Twelve years after triumph in the Persian Gulf, the UN went from its moment of greatest hope to its worst nightmare. Again the issue was Iraq and the American president's name was George Bush. But this time the UN did not support the United States and (far fewer) coalition forces when they invaded-without proper legal authorization, many believed. Given the thick stack of Security Council resolutions Iraq defied, the latter is debatable. The results are not: a crisis that ruptured America's relationship with the United Nations and the perception of the war as an "illegitimate" use of force.
The Iraq War has of course had ramifications far beyond the Middle East. It sparked an intense debate about American power and legitimacy. This debate will be a centerpiece of the 2008 election and the first post-9/11, post-Bush national security agenda. There is wide concern about the sharp decline of U.S. authority-even those Iraq hawks who showed the most confidence about American purpose and the greatest disdain for global consensus now admit that legitimacy is important.

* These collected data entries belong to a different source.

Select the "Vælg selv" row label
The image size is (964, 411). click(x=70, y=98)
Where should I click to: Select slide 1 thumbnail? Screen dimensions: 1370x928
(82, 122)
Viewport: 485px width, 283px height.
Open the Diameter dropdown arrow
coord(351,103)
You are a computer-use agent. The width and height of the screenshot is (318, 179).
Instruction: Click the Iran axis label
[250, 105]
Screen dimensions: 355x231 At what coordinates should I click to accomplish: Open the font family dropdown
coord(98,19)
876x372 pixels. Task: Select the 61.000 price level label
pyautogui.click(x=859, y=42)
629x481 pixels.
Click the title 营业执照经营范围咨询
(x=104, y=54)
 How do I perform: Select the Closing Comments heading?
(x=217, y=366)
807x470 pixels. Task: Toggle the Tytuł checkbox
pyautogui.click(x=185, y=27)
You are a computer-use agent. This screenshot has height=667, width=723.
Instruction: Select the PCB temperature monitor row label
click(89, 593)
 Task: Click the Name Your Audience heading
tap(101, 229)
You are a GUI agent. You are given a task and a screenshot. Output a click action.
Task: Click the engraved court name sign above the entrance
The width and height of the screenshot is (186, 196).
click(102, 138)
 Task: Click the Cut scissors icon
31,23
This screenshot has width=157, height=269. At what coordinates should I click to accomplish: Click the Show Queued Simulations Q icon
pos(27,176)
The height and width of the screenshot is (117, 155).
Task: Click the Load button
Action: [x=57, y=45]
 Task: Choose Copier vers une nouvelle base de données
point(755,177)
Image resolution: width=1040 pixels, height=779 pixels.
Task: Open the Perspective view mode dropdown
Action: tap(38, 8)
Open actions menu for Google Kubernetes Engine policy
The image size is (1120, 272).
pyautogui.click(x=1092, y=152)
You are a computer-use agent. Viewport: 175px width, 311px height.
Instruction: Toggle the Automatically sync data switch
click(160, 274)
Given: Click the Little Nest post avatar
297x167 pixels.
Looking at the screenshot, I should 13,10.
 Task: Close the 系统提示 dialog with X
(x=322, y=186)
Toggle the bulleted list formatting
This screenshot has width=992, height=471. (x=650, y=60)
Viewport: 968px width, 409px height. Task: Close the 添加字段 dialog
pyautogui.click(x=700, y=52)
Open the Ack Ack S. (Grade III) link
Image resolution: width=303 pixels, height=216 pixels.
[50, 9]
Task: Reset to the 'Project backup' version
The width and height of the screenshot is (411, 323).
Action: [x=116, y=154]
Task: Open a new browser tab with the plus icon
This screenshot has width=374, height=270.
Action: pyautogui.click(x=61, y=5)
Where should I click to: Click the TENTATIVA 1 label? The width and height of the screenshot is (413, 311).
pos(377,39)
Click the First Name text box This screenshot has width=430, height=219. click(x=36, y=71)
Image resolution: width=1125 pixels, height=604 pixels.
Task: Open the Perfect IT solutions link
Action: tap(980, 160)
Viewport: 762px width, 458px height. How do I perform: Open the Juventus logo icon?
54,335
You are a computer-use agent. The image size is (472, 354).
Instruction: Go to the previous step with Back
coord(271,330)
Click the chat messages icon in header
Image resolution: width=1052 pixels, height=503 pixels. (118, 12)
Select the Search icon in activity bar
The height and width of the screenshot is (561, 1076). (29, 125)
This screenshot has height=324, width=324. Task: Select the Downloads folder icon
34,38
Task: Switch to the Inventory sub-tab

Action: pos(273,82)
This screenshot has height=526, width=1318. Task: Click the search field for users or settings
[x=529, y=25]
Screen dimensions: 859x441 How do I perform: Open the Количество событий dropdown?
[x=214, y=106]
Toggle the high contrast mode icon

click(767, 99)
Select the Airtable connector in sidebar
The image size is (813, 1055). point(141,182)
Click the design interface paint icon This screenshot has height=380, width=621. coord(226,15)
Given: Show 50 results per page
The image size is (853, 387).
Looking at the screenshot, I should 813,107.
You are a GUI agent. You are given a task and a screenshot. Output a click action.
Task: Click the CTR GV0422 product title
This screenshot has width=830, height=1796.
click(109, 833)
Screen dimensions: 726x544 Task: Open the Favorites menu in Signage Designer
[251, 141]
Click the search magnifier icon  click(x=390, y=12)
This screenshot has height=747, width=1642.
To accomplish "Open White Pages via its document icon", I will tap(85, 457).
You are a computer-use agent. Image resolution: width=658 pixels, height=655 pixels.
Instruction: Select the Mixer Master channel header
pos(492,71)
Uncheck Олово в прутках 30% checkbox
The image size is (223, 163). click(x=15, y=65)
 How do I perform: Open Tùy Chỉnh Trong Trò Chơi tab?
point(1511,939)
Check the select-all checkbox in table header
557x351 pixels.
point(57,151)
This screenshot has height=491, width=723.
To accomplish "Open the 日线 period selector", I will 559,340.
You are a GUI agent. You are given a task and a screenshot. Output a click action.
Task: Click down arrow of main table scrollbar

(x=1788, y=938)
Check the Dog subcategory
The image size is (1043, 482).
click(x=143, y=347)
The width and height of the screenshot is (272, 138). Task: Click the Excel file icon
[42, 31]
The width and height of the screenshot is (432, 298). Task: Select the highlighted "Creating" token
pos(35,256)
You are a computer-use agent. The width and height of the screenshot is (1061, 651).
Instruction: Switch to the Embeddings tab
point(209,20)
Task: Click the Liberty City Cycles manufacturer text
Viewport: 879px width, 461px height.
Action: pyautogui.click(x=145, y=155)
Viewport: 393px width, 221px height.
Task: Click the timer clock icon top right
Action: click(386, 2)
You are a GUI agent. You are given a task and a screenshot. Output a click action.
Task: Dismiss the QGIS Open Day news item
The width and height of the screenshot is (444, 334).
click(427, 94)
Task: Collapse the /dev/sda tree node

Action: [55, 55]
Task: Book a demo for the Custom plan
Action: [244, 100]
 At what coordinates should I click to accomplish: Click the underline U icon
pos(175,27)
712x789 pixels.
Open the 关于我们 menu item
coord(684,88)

At a minimum, this means more emphasis on diplomacy. But it also means greater focus on the architecture of global governance and the role and effectiveness of the United Nations-subjects much discussed during the Clinton years but then pushed aside. This debate could not come at a better time. The UN plays a larger role than ever before in addressing the world's problems, but it remains deeply dysfunctional and at odds with its most important member, the United States.
The U.S.-UN relationship has never been an easy one. Its history is one of struggles, political grandstanding and genuine crises, from the first Soviet veto to the "non-aligned" anti-Americanism of the 1970s to the fights over peacekeeping and reform in the 1990s. Though an American creation, the UN has never been well understood, or even respected, in Washington circles. Dean Acheson once called the position of UN ambassador a "ridiculous job", and one of its most effective occupants, Daniel Patrick Moynihan, famously referred to the UN as a "dangerous place." To many American policymakers, the maneuverings in New York often seem bizarre-the intensity of UN debates is inversely proportional to its real-world importance. Like Washington's beltway, UN life on First Avenue exists in its own bubble. Writing more than forty years ago, the historian Arthur Schlesinger, Jr., captured this disconnect best: "To outsiders the UN often seemed a vast and picturesque form of make-believe, whose excitement bore little connection with serious issues; but to those who lived every day in the all-enveloping UN environment, it became the ultimate reality."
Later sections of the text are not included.